Secondly, I apologize for the Carrie Bradshaw-esque tone of the impending post. It's going to happen, so just please bear with me.

I was just taking my dog outside in an ice storm and it hit me: the idea of stability. Stability in work, in relationships, in the day-to-day that makes us who we are. We grow accustomed to counting on those who count on us, sure - but how much of that should we really count on?

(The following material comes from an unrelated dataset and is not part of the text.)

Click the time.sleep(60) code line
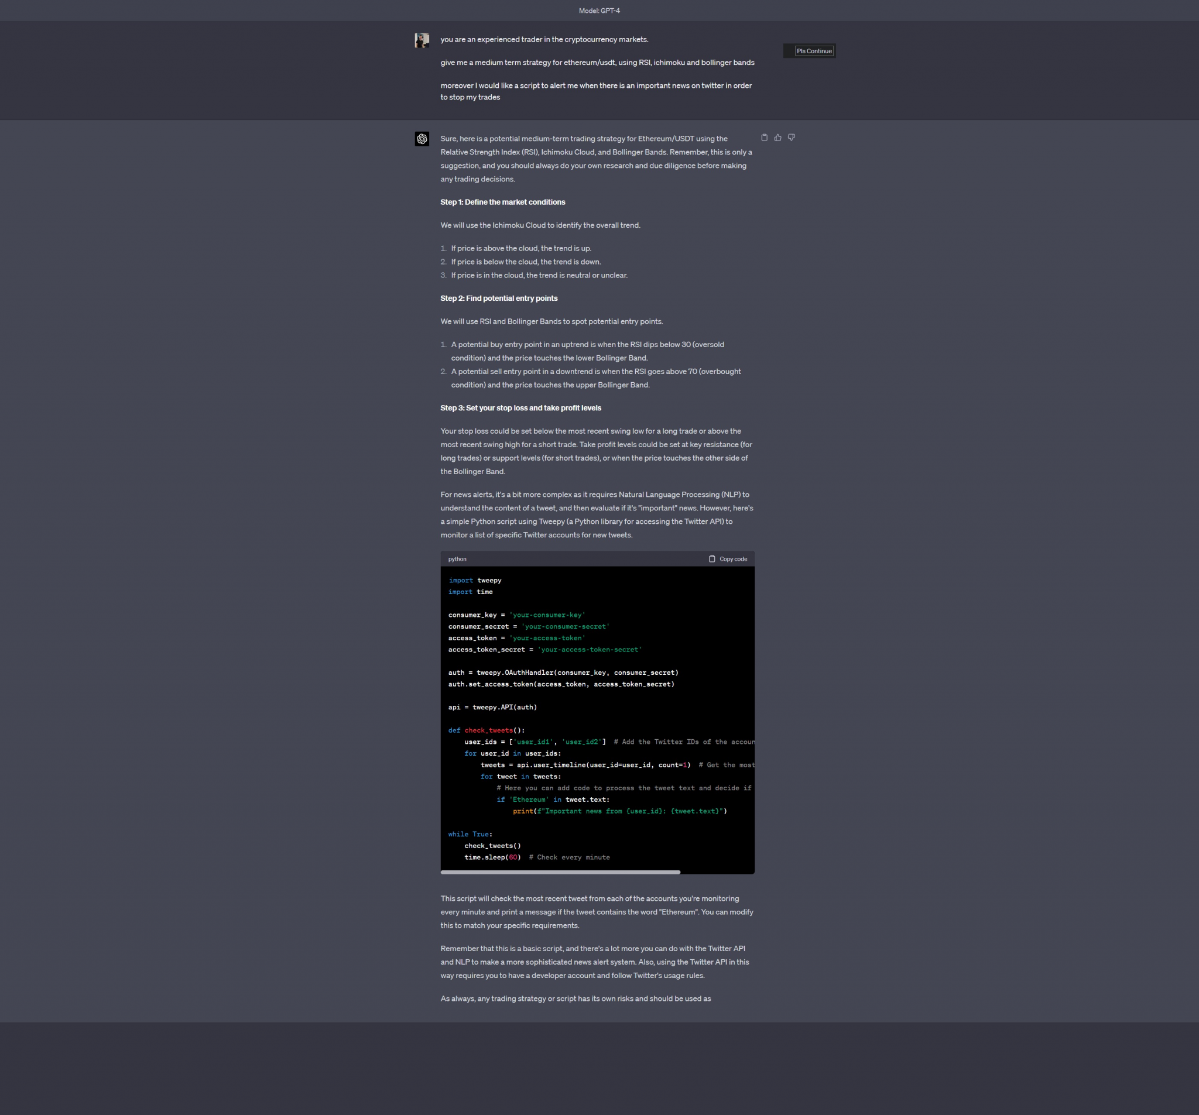The height and width of the screenshot is (1115, 1199). [492, 858]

As I walked through the courtyard of my all-too-familiar apartment complex that I've grown accustomed to walking through over the past six years, I couldn't help but take baby-step after baby-step, measuring my footprints carefully to be sure I didn't slip in the ice. I was freezing my ass off, even while wearing two layers of tube socks - one layer of which extended all the way to my knees. All the while my dog, who is can apparently teach me more about life than I ever initially thought, forged her way through to pee. All she knew was the goal that lie ahead - peeing, no matter the cost. She didn't care that she hadn't seen frozen conditions like this in years, she didn't care that her tiny paws were completely frigid - she knew what needed to be done, our purpose for being outside, and she made it happen. All the while, I huddled with a glass of wine and cigarette in hand behind any structure that shielded be from the wind. All in all, I was impressed. Amused, nonetheless, but impressed.

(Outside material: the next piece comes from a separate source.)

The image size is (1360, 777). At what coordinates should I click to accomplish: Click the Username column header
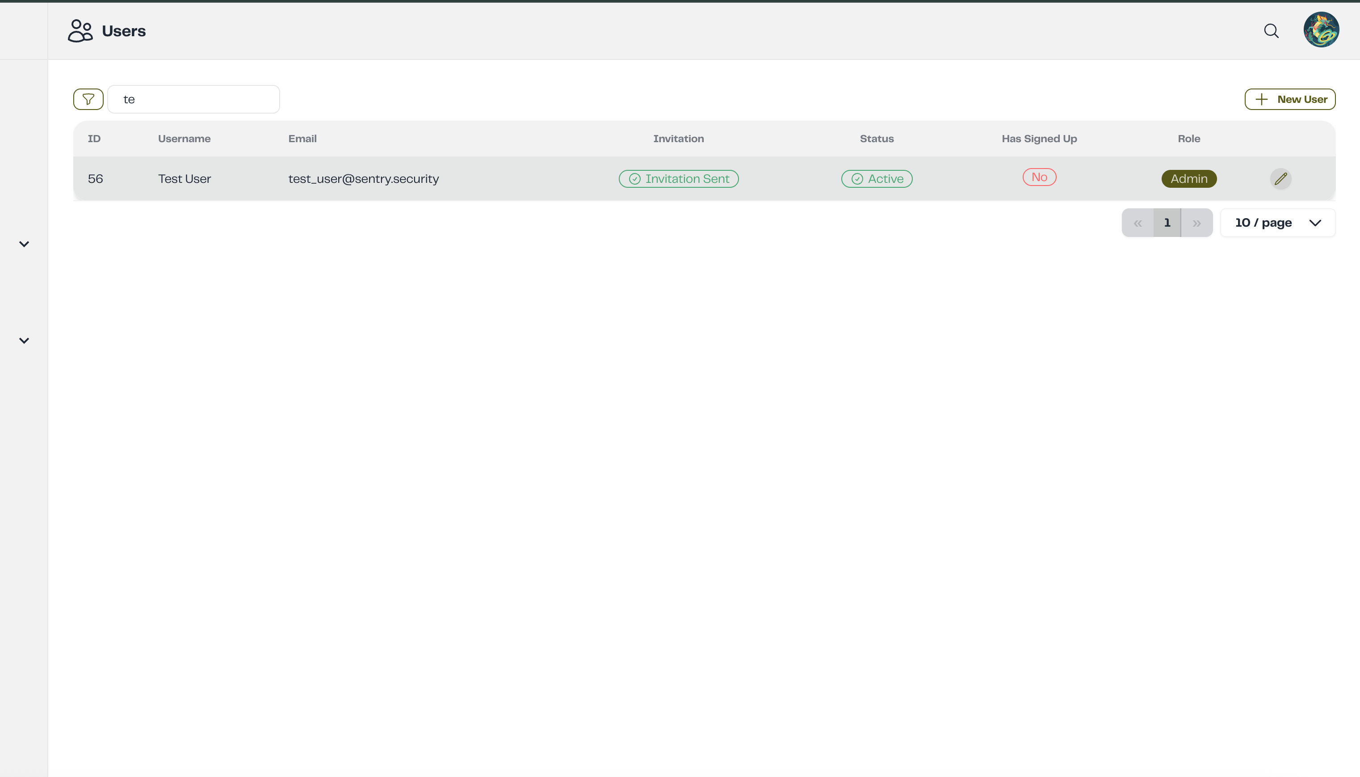coord(184,139)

All of this to say, I've been in an extremely cautious and dependent relationship for the past two years. He's depended on me for happiness, I've depended on him for fulfillment; the need to know that I myself was needed. As this relationship draws to a close and I wonder how to cautiously approach the conversation, all I can do is draw knowledge from a tiny dog. Don't shield yourself from the wind, clutching onto your cigarette and glass of wine, hiding from the situation. Do what needs to be done. In other words, piss or get off the pot.

And with that, I apologize once again for the Carrie Bradshaw-ness of this post and promise much more entertaining material in the near future. Namely, how I came to have an autistic boyfriend, how my friend and I fell in love with four magicians, and the ridiculousness that's encompassed the past two months.